When it fully launches early next year, the Access Health Stark County program will match eligible residents without health insurance with a network of volunteer primary-care doctors and specialists who agree to provide free care.
The initiative also includes Stark County’s four hospitals, which each have agreed to offer free lab work and imaging tests to program participants.
In addition, enrollees will be able to get prescribed medicines through the Stark County Prescription Assistance Network.
”Our goal is just for them to become healthy,” program director Barb Blevins said.
The project is an outgrowth of the United Way of Stark County’s COMPASS program, which stands for ”Community Objectives Met through a Partnership of All Segments of Society.”

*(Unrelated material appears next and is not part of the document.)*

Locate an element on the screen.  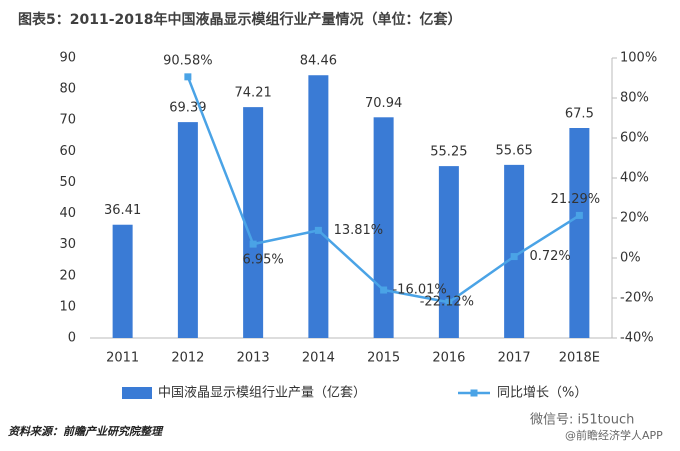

A COMPASS community assessment determined a program was needed to help uninsured residents get access to medical care.
An estimated 47,000 Stark County residents lack health insurance, though the number is likely higher as people have lost their jobs and, subsequently, their health coverage, said Merele Kinsey, previous chair of the operations council for Access Health.
The Access Health Stark County program will be available to uninsured residents ages 18 through 64 who have income at or below 200 percent of the federal poverty level, or about $44,100 for a family of four and $21,660 for an individual.

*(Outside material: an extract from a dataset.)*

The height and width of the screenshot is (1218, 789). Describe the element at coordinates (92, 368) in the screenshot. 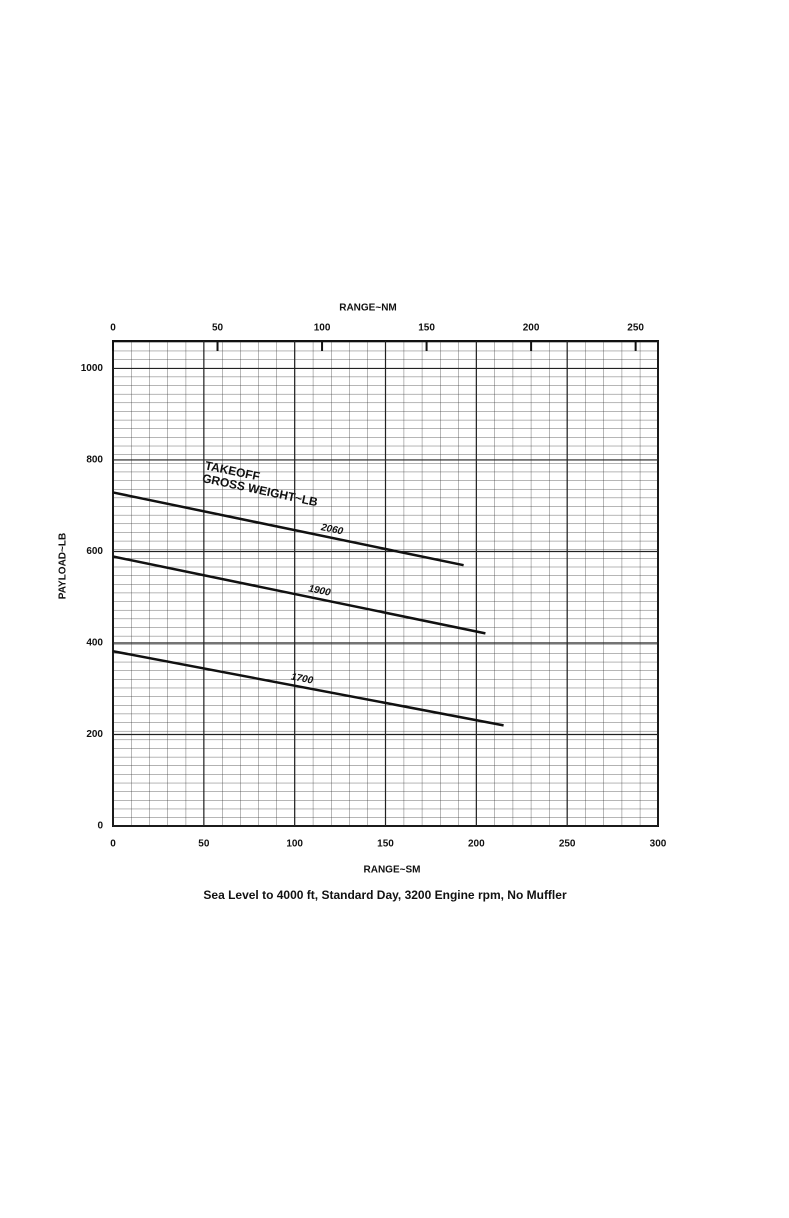

I see `y-tick-label: 1000` at that location.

Participants also must sign a ”patient responsibilities statement,” in which they pledge to keep appointments, limit ER use for true emergencies, obtain prescribed medications and share updated information.
An estimated 25,000 residents meet the program’s enrollment criteria, Kinsey said.
All participants will receive an ID card to present at each visit, just as insured patients have an insurance card, said Marcas Miles, director of programs and communications for Employers Health.
The Canton-based national coalition of employers that work to improve the cost, quality and accessibility of health services has provided $40,000 to help fund the Access Health program.
”We want the client to feel like it’s a normal situation,” said Miles, who is serving as chair of the operations council for Access Health. ”We want them to be treated like they’re any other client in the office.”
The program is similar to an initiative in Summit County called Access to Care, which also links uninsured residents with volunteer doctors. Nearly 2,000 Summit County residents are getting free medical care through the program.
The Stark County program recently launched a pilot phase, which is targeting about 40 qualified uninsured Stark County residents who are existing patients of participating volunteer physicians.
Two retired Stark County physicians, Drs. John Humphrey and Kellie Johnson, have been leading the effort to recruit volunteer doctors for the program.
So far, more than 150 Stark County doctors have agreed to participate.
”We literally have not had one primary-care doctor who said no,” Humphrey said.
Each primary-care doctor agrees to see 10 patients through the program, of which half can be existing patients who are eligible, Humphrey said. Specialists agree to see 20 patients.
Many doctors already provide free care on a case-by-case basis in their private practices, Humphrey said. The program enables them to help those patients get the tests and prescriptions they need as well.
”A patient will tell you, ‘Doctor, I know I need to do it, but I can’t afford to do it,’ ” he said.
The development of Access Health has been funded through $208,500 in grants and in-kind contributions.
Along with Employers Health, other contributors include: Aultman Health Foundation, $9,000; Aultman Hospital, $15,000 in-kind contribution of a software program; Austin-Bailey Foundation, $10,000; Goodwill, $14,000; Health Foundation of Greater Massillon, $20,000; Paul and Carol David Foundation, $25,000; Sisters of Charity Foundation of Canton, $40,000; Stark County Foundation, $10,000; and United Way, $25,555.
For now, Goodwill is serving as the fiscal agent and offering free space within its Community Campus in Canton.